Roman Tucker, whose current UK residence will inevitably limit the band’s live appearances, bobs and weaves his way around stage like a hyperactive adolescent grooving to his favourite Nuggets tracks. Dave Gray lays down the heavy fuzzed-out bass lines, Paul Maybury’s guitar licks are as brilliant as he is professionally enigmatic and if you’ve forgotten just how impressive Kit Warhurst is on drums, then just take a moment to remember. It’s all good – is it possible to tire of hearing “Burn in Hell” or “Being Followed”? – and we’re all happy as pigs rolling around in single origin organic manure.
Sunnyboy Bil Bilson at his workstation. Michelle Bilson photo.
F Scott Fitzgerald has been misquoted as saying there are no second acts in American history. What the famed author actually wrote was “I once thought that there were no second acts in American lives, but there was certainly to be a second act to New York's boom days”. The Sunnyboys’ story is a three-act play: the first act was the band’s rapid upward trajectory from 1979 to around 1984, three classic albums and some of the catchiest pop tracks. The second act was between 1985, with Jeremy Oxley increasingly struggling with the demons that had drawn a line under the band originally, vacillating between solo shows and, possibly with the encouragement of some without his best interests at heart, reviving The Sunnyboys name for the odd gig.

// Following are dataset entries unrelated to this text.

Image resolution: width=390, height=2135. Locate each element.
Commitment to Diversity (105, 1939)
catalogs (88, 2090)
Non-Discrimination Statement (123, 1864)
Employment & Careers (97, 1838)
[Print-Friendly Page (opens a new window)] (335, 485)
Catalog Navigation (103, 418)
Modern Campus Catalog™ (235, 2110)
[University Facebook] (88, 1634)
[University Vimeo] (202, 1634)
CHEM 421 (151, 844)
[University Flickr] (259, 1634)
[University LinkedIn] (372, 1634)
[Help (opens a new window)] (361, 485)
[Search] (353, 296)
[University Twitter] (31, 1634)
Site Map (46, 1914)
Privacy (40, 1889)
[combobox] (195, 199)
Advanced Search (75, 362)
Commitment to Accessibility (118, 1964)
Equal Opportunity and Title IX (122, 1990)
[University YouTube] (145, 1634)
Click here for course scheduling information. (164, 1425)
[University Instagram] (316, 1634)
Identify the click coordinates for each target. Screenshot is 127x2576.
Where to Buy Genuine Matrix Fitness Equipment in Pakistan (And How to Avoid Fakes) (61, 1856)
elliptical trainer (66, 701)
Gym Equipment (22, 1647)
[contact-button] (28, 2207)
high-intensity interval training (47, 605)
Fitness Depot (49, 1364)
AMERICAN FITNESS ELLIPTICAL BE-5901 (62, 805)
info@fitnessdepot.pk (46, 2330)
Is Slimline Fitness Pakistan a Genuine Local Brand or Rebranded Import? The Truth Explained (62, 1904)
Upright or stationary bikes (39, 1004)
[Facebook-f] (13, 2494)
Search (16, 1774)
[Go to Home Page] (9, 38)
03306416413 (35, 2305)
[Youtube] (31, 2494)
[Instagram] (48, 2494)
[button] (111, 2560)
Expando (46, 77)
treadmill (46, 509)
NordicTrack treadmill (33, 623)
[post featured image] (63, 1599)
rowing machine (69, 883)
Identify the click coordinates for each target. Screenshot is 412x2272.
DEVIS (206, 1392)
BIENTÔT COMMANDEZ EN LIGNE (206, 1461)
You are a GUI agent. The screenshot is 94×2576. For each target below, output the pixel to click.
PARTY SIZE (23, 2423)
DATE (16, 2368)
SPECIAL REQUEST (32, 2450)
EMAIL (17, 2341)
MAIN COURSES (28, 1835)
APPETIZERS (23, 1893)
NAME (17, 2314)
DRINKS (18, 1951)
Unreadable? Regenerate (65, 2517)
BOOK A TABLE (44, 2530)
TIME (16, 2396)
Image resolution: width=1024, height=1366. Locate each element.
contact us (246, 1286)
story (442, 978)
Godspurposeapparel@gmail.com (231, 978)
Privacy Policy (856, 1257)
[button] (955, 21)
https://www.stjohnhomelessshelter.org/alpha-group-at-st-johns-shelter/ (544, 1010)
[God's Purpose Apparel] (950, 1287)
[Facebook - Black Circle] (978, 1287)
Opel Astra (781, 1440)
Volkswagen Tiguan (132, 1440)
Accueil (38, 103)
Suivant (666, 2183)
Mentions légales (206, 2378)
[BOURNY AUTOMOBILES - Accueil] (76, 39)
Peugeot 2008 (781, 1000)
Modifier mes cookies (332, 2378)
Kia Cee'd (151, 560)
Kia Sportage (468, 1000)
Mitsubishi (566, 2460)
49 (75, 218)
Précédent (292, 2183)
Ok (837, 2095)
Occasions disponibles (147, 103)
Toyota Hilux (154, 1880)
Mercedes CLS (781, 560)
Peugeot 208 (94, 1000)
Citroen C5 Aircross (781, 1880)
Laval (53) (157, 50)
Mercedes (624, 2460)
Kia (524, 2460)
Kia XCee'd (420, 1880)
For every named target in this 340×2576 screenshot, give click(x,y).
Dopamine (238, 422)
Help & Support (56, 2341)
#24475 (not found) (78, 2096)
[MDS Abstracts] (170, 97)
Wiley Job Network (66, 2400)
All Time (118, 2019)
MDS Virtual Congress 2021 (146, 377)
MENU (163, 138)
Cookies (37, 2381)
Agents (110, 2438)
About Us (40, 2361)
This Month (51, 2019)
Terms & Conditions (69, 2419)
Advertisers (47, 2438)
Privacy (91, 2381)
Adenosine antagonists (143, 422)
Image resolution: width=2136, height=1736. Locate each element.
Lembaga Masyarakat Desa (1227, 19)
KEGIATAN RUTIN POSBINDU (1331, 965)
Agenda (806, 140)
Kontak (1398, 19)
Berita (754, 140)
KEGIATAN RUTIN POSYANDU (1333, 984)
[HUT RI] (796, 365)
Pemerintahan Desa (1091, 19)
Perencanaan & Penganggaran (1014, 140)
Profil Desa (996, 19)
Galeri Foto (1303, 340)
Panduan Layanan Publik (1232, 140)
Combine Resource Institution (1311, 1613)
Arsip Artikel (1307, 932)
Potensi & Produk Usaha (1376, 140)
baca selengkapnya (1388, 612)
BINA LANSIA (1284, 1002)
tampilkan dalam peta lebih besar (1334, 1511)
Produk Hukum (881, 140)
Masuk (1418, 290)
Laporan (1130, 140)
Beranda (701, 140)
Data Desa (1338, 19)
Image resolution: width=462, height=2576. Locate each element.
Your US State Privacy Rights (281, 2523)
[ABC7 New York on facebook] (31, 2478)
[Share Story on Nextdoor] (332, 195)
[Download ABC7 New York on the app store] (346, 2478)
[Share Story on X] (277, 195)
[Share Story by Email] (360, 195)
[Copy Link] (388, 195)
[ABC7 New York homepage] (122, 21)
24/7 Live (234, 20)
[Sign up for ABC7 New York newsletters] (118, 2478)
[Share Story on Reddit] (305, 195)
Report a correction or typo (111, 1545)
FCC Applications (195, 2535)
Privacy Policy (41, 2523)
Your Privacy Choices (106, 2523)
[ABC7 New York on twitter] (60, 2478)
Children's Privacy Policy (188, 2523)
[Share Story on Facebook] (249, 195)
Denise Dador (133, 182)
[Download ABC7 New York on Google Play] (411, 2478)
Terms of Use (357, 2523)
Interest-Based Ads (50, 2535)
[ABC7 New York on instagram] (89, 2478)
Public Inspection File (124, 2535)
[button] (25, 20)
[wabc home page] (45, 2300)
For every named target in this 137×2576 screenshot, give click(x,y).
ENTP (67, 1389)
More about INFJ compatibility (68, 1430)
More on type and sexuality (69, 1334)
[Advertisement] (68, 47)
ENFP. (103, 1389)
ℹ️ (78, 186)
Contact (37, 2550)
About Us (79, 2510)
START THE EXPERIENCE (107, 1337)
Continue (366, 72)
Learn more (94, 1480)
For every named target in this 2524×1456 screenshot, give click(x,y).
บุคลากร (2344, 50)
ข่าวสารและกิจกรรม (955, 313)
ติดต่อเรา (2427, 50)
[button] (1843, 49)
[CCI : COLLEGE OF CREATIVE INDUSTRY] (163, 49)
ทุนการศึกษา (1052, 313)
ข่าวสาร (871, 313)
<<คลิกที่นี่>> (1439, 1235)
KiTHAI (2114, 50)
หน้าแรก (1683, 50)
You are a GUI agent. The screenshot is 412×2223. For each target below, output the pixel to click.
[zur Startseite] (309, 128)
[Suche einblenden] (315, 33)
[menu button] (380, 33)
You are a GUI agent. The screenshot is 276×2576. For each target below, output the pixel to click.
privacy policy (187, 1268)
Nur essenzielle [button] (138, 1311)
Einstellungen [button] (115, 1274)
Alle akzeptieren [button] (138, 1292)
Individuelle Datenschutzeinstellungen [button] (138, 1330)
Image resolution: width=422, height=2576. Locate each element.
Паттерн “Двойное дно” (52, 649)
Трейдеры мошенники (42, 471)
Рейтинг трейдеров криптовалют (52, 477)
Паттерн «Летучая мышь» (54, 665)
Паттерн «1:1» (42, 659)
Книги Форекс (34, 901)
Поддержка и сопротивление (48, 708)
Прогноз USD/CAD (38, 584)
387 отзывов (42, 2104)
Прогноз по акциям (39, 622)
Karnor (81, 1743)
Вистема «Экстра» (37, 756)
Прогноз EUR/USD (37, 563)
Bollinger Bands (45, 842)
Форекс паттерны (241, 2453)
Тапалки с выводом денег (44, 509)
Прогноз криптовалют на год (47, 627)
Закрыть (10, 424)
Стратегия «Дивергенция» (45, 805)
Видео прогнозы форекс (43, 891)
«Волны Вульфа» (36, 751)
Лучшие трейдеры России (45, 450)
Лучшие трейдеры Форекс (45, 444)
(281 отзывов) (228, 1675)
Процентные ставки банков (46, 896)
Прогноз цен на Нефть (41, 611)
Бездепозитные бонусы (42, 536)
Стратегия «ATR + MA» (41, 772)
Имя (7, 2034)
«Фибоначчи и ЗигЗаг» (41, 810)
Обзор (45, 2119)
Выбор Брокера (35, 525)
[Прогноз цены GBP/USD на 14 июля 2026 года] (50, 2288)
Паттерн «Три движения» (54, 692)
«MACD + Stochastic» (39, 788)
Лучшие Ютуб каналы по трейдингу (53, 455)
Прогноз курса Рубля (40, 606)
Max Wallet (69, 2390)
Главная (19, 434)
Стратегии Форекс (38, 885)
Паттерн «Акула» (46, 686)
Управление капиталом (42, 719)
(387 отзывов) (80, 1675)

The third act, starting in early 2012 with the pseudonymous Kids in Dust set at the Sydney leg of the “Dig It Up!” festival, has perhaps been the most triumphant. The first time we’d seen them on in reunion guise, at the Corner Hotel in late 2012, there was a sense of love and genuine affection in the room so palpable it almost brought tears to your eyes. And so it’s continued for past 10 years.
But everything must come to an end, and so it is tonight for The Sunnyboys’ Melbourne appearances.
The band appears to rapturous cheers. Peter Oxley, bass player turned chef turned redoubtable familial presence. ‘Big’ Bill Bilson on drums. Richard Burgman, blessed with a face born to age gracefully, skips across the stage, smiling like he’s playing live for the first ever time. And Jeremy Oxley, precociously talented, once tortured and forever redeemed.
Opening with “Love to Rule”, the set is replete with obvious highlights – “My Only Friend”, “Happy Man”, “Trouble in My Brain”, “Tunnel of Love”, “Catch My Heart”. I recently found myself in conversation with some university friends who were discussing legacy – the instant context was the naming of a wing in a hospital to recognise a lifetime of medical service – but what of the perennial legacy of The Sunnyboys? These are timeless pop classics, the soundtrack to everyone’s adolescent years, whether you were there at the time or not.
A good pop song transcends time and place; the meaning is in the moment of enjoyment. There are other, less predictable moments of joy, including the Peter Oxley-penned “The Stooge” and some B-sides and rarities, including “Guts of Iron” and relatively recently uncovered demo “New Kicks”.
Richard Burgman gets edgy. Michelle Bilson photo.
Apparently Australia is going to get a poet laureate – but we need to do is recognise our power pop laureates of yore.
The main set finishes with “I’m Shakin’” but it’s only a matter of time before the band returns for a three-song coda comprising “Ain’t That a Shame”, “You Need a Friend” and, inevitably, “Alone With You”. Is it possible to do anything other than dance like an ageing teenage idiot when you hear those opening power pop chords and Bill Bilson’s machine gun opening drum beat? Three quarters of the crowd couldn’t hold a tune with a forklift but everyone’s singing along.
Another short break and the night ends with “The Seeker”, which, like The Who’s identically named track, is a perennially underappreciated absolute gem of a pop song. The band leaves the stage, the house lights come on, everyone feels warm and fuzzy. The Sunnyboys may have gone but they will always be remembered.